Nous voilà engagées dans une conversation amicale, face à face, souriantes, emportées par le plaisir qui sourd de la rencontre, sans prévenir, pétillant, d’écrivain en écrivain, nous cheminons en complicité grandissante, je ne regarde plus les livres, je la regarde, nos yeux, nos regards, nos mots dialoguent dans cette qualité de reconnaissance amusée, tendre, distanciée qui découle de la découverte de lectures communes, intérêt et passion confondus.

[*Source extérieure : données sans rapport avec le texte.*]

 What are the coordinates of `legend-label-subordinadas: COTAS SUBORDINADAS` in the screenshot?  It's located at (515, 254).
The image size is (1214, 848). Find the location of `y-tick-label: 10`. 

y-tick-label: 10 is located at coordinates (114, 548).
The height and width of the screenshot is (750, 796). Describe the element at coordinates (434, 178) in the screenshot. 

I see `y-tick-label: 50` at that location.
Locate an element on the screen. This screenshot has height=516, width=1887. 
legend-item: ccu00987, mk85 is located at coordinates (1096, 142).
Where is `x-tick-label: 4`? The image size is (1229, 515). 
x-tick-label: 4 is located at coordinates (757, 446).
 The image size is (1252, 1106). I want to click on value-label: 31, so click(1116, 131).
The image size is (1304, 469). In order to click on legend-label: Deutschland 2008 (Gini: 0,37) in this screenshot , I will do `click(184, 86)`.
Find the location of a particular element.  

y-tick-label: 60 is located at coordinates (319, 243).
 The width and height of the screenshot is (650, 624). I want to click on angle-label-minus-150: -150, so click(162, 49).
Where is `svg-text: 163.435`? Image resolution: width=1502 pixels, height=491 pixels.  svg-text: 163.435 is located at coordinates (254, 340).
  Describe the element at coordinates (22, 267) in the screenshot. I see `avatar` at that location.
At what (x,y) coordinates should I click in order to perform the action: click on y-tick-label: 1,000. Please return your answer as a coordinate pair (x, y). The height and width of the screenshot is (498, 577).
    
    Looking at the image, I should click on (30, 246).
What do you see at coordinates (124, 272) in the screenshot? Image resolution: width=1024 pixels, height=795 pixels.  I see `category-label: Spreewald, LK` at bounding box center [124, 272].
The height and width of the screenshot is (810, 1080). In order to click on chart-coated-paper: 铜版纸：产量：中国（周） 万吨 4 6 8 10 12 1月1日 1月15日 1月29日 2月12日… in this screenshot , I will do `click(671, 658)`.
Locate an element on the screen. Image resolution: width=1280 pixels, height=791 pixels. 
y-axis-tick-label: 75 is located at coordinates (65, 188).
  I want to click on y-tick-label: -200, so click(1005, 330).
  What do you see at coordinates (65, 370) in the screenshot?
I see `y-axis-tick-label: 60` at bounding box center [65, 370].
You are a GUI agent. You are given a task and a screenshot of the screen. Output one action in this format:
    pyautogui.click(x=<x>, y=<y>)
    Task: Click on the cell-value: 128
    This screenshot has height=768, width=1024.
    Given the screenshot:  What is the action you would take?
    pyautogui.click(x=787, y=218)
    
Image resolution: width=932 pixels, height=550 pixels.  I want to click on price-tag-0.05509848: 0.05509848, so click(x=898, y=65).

La pensée me traverse de l’édition de livres d’artiste que nous avions réalisée en complicité avec Bernadette à l’enseigne de l’Entretoise, provoquant dialogue et rencontre entre peintres et écrivains, et puis non, je l’écoute elle, portée par sa foi inébranlable, joyeuse, dans la littérature, l’édition dite petite dont le carburant principal est l’écoute subtile de mots vivants, le désir de les porter en couches , d’en faire naître des fruits-livres, de ceux qu’on aime à toucher, à relire, à avoir sous les yeux.
Je commence seulement ma visite, je repasserai vous voir en fin de journée.
Un homme est assis à côté d’elle ; je ne sais plus où je l’ai vu, je le connais, mes yeux vont de lui à la table, parcourent les titres des livres en présentation, oui Jacques Lèbre, bien sûr ! J’ai un livre de lui édité par…La Feugraie, le titre parle de cerisiers je vois le livre, couverture blanche avec un liseré rouge l’encadrant, titre en caractère sobre, noir sur blanc « Face au cerisier ». Je vous ai déjà rencontré, je ne sais plus où, peut-être au Marché de la poésie….vous n’êtes plus facteur j’imagine, Ensuite j’ai été en centre de tri, aujourd’hui je suis retraité, oui, il est étonné, ébahi, une lectrice le reconnaît, peut-être pas la première fois tout de même…. Je repars avec deux livres, il faut savoir se limiter…. Cette journée à Livre Paris se referme comme elle a commencé, dans la chaleureuse relation humaine d’une éditrice passionnée, animée par le désir de continuer l’oeuvre commencée avec son compagnon, sans effacer l’empreinte de celui-ci, en y ajoutant la sienne, éditer des livres d’écrivains peu connus , porter leur oeuvre vers un public, Sylviane Sambor. Je découvre que la nouvelle Escampette créée à Bordeaux, vit aujourd’hui à Chauvigny, dans la Vienne, qui fut un de mes départements de résidence.